Short problem:
Copy out each of the following rows word for word.
**** Supplied records
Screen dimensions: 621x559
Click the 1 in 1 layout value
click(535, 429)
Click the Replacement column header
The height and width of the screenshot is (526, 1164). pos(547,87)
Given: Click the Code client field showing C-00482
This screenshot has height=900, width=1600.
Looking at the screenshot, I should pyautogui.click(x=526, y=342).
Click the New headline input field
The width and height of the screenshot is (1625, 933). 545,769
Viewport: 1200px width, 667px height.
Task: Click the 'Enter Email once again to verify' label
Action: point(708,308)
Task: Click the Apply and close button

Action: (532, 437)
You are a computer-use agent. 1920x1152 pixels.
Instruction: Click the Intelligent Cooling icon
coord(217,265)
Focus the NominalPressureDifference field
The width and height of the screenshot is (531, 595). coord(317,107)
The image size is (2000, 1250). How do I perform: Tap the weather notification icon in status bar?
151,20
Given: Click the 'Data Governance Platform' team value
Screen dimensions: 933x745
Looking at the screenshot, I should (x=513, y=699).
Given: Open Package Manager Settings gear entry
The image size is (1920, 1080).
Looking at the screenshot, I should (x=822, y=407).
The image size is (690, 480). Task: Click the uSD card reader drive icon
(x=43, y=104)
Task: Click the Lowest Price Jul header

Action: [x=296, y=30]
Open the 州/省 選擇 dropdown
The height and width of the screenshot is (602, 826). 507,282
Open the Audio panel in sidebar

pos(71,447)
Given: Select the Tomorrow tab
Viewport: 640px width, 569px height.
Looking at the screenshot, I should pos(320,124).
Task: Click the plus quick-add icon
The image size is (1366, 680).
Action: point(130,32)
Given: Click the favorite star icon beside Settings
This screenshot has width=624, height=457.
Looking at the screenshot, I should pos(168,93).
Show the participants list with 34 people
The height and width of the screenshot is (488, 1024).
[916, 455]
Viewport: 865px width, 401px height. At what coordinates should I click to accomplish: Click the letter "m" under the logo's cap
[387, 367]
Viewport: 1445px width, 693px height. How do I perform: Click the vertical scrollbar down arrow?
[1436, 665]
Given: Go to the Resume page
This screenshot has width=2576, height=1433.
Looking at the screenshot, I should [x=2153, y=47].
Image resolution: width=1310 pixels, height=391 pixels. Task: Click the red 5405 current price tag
********
Finished answer:
Screen dimensions: 621x559
Click the 1 in 1 layout value
click(535, 429)
Click the Replacement column header
The height and width of the screenshot is (526, 1164). pos(547,87)
Given: Click the Code client field showing C-00482
This screenshot has height=900, width=1600.
Looking at the screenshot, I should pyautogui.click(x=526, y=342).
Click the New headline input field
The width and height of the screenshot is (1625, 933). 545,769
Viewport: 1200px width, 667px height.
Task: Click the 'Enter Email once again to verify' label
Action: point(708,308)
Task: Click the Apply and close button

Action: (532, 437)
You are a computer-use agent. 1920x1152 pixels.
Instruction: Click the Intelligent Cooling icon
coord(217,265)
Focus the NominalPressureDifference field
The width and height of the screenshot is (531, 595). coord(317,107)
The image size is (2000, 1250). How do I perform: Tap the weather notification icon in status bar?
151,20
Given: Click the 'Data Governance Platform' team value
Screen dimensions: 933x745
Looking at the screenshot, I should (x=513, y=699).
Given: Open Package Manager Settings gear entry
The image size is (1920, 1080).
Looking at the screenshot, I should (x=822, y=407).
The image size is (690, 480). Task: Click the uSD card reader drive icon
(x=43, y=104)
Task: Click the Lowest Price Jul header

Action: [x=296, y=30]
Open the 州/省 選擇 dropdown
The height and width of the screenshot is (602, 826). 507,282
Open the Audio panel in sidebar

pos(71,447)
Given: Select the Tomorrow tab
Viewport: 640px width, 569px height.
Looking at the screenshot, I should pos(320,124).
Task: Click the plus quick-add icon
The image size is (1366, 680).
Action: point(130,32)
Given: Click the favorite star icon beside Settings
This screenshot has width=624, height=457.
Looking at the screenshot, I should pos(168,93).
Show the participants list with 34 people
The height and width of the screenshot is (488, 1024).
[916, 455]
Viewport: 865px width, 401px height. At what coordinates should I click to accomplish: Click the letter "m" under the logo's cap
[387, 367]
Viewport: 1445px width, 693px height. How do I perform: Click the vertical scrollbar down arrow?
[1436, 665]
Given: Go to the Resume page
This screenshot has width=2576, height=1433.
Looking at the screenshot, I should [x=2153, y=47].
Image resolution: width=1310 pixels, height=391 pixels. Task: Click the red 5405 current price tag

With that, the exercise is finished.